Ten Buffalo Chefs You Should Know

By Andrew Z. Galarneau

Published on | Last Updated

With two Buffalo restaurants named James Beard Award finalists, dining travelers are adding the Queen City of the Great Lakes to their itineraries.

While the honorees Waxlight Bar a Vin, with its creative menu and remarkable wine and drink list, and Southern Junction’s Indian-spice infused barbecue fare are first on the list for curious eaters, Buffalo is home to many culinary talents and menus worth traveling for.

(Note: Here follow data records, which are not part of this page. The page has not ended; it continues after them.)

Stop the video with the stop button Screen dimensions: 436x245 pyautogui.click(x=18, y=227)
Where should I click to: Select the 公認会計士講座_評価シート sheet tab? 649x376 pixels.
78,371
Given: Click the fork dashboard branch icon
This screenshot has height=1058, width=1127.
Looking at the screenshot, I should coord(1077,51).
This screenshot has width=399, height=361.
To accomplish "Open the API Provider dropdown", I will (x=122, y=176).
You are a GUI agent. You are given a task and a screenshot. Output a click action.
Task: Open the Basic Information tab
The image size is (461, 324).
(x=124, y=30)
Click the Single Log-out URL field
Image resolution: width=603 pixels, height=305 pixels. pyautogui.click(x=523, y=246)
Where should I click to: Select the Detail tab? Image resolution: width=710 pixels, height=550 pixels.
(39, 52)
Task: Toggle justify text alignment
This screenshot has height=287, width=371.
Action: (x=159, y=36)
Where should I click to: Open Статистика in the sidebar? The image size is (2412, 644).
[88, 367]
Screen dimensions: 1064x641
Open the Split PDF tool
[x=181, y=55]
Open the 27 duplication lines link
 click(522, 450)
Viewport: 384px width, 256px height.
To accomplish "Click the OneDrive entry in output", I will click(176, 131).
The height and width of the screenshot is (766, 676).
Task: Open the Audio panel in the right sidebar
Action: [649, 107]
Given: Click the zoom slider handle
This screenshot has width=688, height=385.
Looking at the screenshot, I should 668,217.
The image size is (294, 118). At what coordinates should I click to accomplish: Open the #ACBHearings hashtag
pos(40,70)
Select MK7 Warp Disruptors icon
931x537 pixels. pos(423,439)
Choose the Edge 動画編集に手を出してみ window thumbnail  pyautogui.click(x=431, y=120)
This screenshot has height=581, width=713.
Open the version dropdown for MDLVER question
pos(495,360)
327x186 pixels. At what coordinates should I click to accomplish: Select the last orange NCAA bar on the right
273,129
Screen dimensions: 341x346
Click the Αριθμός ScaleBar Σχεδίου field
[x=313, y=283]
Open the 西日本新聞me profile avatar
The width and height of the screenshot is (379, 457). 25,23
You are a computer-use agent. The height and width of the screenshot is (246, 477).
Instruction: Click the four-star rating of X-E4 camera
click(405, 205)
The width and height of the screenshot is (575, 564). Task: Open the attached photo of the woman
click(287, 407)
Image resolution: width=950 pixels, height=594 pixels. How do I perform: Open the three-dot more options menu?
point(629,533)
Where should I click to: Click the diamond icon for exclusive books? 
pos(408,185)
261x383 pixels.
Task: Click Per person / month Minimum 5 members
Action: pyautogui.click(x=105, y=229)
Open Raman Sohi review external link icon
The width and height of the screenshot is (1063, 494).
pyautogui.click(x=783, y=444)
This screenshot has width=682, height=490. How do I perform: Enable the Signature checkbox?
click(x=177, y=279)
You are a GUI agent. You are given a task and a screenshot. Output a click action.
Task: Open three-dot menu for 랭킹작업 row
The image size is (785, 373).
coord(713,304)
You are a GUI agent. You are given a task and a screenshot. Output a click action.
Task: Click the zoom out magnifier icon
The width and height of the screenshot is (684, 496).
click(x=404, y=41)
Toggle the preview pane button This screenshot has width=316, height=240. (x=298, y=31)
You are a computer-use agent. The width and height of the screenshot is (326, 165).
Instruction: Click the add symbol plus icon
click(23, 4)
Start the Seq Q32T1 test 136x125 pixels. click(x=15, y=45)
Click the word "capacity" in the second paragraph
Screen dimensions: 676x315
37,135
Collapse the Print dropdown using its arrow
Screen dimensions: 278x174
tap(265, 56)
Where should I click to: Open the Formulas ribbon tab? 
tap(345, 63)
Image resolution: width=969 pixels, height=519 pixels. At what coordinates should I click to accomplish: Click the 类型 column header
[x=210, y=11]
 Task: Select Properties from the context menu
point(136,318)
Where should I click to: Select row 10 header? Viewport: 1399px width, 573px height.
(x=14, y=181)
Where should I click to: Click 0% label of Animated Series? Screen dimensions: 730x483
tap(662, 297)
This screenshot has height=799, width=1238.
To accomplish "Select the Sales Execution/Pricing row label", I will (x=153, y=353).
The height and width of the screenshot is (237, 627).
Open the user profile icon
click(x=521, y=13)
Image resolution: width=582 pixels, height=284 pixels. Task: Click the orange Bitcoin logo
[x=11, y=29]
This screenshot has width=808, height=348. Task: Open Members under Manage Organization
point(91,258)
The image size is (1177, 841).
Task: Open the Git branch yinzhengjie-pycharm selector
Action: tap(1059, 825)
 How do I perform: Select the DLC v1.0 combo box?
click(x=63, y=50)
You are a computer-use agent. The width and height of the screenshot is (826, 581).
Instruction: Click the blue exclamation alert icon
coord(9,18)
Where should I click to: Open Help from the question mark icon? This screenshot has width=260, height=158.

Here are 10 Buffalo-area restaurants where the chefs are masters of their craft, feeding people with dishes drawn from their lifelong pursuit of cooking that makes any meal a celebration.

Photo: Grange Community Kitchen (Facebook)

Brad Rowell

Grange Community Kitchen

Born in Buffalo, Rowell graduated from Hamburg’s Frontier High and the French Culinary Institute before opening hit restaurant Colt & Gray in Denver. He returned to launch dinner service at Elm Street Bakery’s restaurant side before opening Grange Community Kitchen in 2016. House-made breads, a pizza oven turning out Neapolitan-style pies with seasonal ingredients, mains drawing from local producers and world cuisines, and adventurous weekly desserts are standards. Grange launched sister restaurant West Rose in Ellicottville, breakfast sandwich and pastry takeout Grange Outpost, and Wayland Brewing Co., a stylish brewpub featuring 16 house beers, and a bocce court.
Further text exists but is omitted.